§ Exercise objective:
Pick out every line in the records below that contains the word "Choose" and copy each such line in full. Case counts when matching.
— begin Exercise data —
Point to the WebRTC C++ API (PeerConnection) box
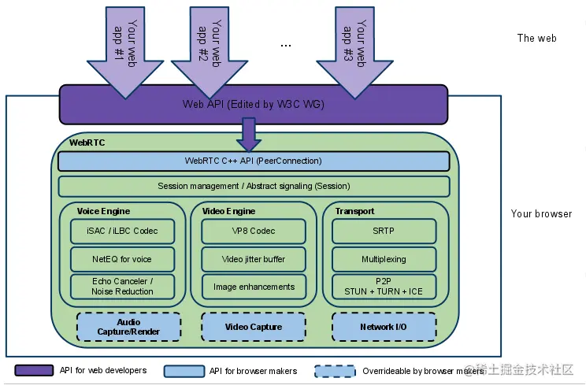click(x=254, y=161)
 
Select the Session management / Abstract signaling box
click(x=254, y=186)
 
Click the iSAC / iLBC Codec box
click(x=122, y=231)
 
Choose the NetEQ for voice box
click(x=122, y=259)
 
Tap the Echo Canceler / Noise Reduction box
click(x=122, y=287)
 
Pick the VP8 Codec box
click(x=254, y=231)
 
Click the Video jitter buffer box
click(x=254, y=259)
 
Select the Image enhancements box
click(x=254, y=287)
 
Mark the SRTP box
click(x=384, y=231)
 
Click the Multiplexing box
click(x=384, y=259)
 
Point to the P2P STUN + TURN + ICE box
click(x=384, y=287)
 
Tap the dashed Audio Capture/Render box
click(x=128, y=327)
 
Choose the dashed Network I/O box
click(x=384, y=327)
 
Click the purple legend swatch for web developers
click(x=34, y=370)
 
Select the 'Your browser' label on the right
click(x=541, y=213)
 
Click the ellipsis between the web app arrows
click(x=286, y=46)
— end Exercise data —
§ Exercise response:
Choose the NetEQ for voice box
Choose the dashed Network I/O box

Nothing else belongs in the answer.